O amor tem suas flutuações. Não vá desistir do seu antes da hora

Passado o frenesi da paixão, quando um só tem olhos para o outro, o casal vive uma outra fase do amor, mais tranquila, em que os parceiros começam a retomar a individualidade. Essa mudança muitas vezes não acontece ao mesmo tempo para os dois, o que requer de ambos um esforço de compreensão, sob o risco de pôr a perder uma relação promissora.

O ser humano deseja ao mesmo tempo estabilidade e aventura - como nas sagas dos heróis, em que há um período de perigos e façanhas e, depois, a recompensa de uma vida tranquila ao lado dos entes queridos. Para muitos de nós, histórias e mitos são suficientes para satisfazer o desejo de aventura. Tomamos contato com eles sentados na nossa poltrona preferida ou deitados em nossa cama. Enquanto o herói enfrenta apuros nós também os enfrentamos, mas em segurança. Muitas vezes nosso desejo de aventura se aplaca quando nos sentimos na pele do herói. No entanto, nem sempre é assim. Premidos pela curiosidade e pela insatisfação com a rotina, procuramos "sarna para nos coçar", como diriam nossos sábios avós.

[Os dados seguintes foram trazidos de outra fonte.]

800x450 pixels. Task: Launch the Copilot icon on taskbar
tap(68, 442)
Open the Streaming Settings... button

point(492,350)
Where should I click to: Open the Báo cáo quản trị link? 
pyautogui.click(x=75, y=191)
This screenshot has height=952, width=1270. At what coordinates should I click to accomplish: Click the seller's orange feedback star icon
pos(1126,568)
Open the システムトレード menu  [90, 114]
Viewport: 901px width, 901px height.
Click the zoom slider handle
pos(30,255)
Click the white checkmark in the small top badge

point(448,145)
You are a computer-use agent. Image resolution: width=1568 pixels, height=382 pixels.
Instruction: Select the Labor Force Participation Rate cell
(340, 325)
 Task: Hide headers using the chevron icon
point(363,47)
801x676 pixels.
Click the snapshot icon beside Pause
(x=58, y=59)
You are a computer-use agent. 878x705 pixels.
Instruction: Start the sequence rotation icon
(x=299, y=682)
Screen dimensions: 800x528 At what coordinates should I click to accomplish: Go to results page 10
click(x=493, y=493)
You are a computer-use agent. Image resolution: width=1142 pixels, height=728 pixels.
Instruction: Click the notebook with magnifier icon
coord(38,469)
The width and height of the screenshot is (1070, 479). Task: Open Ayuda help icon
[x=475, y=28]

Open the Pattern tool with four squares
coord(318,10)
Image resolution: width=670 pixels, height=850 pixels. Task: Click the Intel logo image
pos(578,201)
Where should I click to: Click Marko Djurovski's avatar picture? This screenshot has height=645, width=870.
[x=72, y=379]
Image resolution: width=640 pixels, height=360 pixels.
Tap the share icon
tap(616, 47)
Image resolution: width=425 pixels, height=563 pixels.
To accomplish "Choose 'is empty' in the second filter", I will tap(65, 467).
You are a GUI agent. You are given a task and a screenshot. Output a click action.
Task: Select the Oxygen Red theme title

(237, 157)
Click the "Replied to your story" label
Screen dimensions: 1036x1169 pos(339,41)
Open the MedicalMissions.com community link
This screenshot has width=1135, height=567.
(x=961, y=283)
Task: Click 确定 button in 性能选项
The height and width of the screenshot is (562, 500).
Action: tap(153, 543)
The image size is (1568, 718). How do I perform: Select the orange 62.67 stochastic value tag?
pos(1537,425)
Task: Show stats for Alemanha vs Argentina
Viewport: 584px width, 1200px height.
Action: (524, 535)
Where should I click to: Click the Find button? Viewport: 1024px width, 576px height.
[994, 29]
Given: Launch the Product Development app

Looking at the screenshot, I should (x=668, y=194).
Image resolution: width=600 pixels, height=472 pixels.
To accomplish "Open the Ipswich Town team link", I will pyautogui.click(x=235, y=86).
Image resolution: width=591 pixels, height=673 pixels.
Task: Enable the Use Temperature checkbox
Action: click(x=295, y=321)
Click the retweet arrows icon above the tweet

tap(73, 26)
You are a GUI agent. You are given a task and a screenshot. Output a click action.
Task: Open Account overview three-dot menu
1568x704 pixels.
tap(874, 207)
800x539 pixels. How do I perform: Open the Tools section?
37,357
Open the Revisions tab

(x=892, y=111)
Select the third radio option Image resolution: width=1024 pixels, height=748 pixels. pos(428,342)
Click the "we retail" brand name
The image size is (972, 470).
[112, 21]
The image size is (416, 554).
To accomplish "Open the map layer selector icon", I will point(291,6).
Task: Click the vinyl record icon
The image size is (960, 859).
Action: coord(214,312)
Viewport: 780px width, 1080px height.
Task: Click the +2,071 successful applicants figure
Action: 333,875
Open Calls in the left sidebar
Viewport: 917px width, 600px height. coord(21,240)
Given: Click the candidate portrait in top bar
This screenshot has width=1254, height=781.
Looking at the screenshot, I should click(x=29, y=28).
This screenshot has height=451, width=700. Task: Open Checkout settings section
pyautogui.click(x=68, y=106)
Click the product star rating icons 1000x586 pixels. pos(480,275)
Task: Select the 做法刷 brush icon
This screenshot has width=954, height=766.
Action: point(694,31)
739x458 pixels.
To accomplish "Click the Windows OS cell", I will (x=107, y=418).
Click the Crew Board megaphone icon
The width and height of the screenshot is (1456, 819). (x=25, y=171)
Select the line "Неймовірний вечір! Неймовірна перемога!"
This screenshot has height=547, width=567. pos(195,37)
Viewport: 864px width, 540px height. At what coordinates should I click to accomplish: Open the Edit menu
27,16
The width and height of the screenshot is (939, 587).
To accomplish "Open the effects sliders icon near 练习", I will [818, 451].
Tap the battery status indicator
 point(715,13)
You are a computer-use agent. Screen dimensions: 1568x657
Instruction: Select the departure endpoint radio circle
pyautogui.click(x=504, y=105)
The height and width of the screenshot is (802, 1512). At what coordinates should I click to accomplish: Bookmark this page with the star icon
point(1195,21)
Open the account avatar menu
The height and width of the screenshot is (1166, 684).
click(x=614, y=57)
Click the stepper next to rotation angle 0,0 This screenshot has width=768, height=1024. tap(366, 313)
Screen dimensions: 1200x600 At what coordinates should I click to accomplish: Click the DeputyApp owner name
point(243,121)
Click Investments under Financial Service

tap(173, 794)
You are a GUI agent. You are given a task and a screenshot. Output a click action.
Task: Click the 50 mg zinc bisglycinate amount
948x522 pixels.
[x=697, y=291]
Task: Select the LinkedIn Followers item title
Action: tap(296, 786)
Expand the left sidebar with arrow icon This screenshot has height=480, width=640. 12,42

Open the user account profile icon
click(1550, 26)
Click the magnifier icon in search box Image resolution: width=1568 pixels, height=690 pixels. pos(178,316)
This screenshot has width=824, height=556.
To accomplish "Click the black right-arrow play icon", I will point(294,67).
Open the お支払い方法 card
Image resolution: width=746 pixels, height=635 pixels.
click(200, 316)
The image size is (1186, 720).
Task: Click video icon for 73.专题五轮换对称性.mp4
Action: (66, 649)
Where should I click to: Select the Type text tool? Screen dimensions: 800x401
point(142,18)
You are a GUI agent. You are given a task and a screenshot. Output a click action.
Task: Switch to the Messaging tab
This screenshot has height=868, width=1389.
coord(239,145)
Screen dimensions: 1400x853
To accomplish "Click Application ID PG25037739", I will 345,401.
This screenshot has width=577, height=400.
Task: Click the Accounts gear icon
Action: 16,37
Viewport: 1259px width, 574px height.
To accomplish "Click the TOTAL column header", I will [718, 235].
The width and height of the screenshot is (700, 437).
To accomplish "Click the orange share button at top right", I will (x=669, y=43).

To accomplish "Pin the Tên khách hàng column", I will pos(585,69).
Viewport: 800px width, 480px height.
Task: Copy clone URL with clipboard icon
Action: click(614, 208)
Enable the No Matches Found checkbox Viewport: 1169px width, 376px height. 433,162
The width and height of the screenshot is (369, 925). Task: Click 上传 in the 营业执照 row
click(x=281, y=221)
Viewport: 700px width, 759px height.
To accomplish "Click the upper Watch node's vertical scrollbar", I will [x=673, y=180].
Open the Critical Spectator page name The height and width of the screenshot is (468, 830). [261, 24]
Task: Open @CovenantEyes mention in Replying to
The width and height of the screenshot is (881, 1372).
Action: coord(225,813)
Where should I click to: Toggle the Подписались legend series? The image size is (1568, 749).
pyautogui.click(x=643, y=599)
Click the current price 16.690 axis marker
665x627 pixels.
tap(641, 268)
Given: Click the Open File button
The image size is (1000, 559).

Porém, o desejo de estabilidade permanece, ainda que essa estabilidade seja cada vez mais difícil de se alcançar num tempo em que tudo se move. Karl Marx (1818-1883), o filósofo e economista alemão, já dizia que "tudo que é sólido se desmancha no ar". Do universo estático da Idade Média, quando o homem tinha o conforto da previsibilidade, passo a passo chegamos a um mundo em perene movimento. Em seu livro Do Big Bang ao Universo Eterno, o físico carioca Mario Novello (68) escreve que um dos últimos redutos que ainda tínhamos como estático - o Universo - é visto hoje como dinâmico e histórico. Tudo se agita. E, no entanto, continuamos precisando de estabilidade, tanto quanto de instabilidade. O leitor de aventuras está estável, lendo seu livro, e ao mesmo tempo instável, identificando-se com o herói. O soldado está num cenário convulso, com bombas ameaçando explodir seu acampamento, e em meio a tal instabilidade busca estabilidade na fotografia da amada, que contempla e beija para se assegurar a existência de um corpo e de uma alma que o acolherão.

Para duas pessoas apaixonadas, a estabilidade existe na forma de ininterrupção. Eles desejam estar e estão sempre que podem juntos. Isso, para eles, é amor. Só têm olhos um para o outro e nada que não seja sua paixão os distrai. Porém, cedo ou tarde a paixão dá lugar a um sentimento mais tranquilo, que permite que se olhe para os lados, para fora da relação apaixonada. A pessoa que estava perdida dentro da outra retoma a individualidade e, ao fazê-lo, vive processos e sentimentos que estavam latentes. Seu amor, mesmo que sólido e incontestável, não se traduz mais em dedicação total. Agora existem aproximações e afastamentos, flutuações de intensidade e qualidade, sentimentos paradoxais, ambivalências, fantasias, curiosidades que fazem olhar para além da relação.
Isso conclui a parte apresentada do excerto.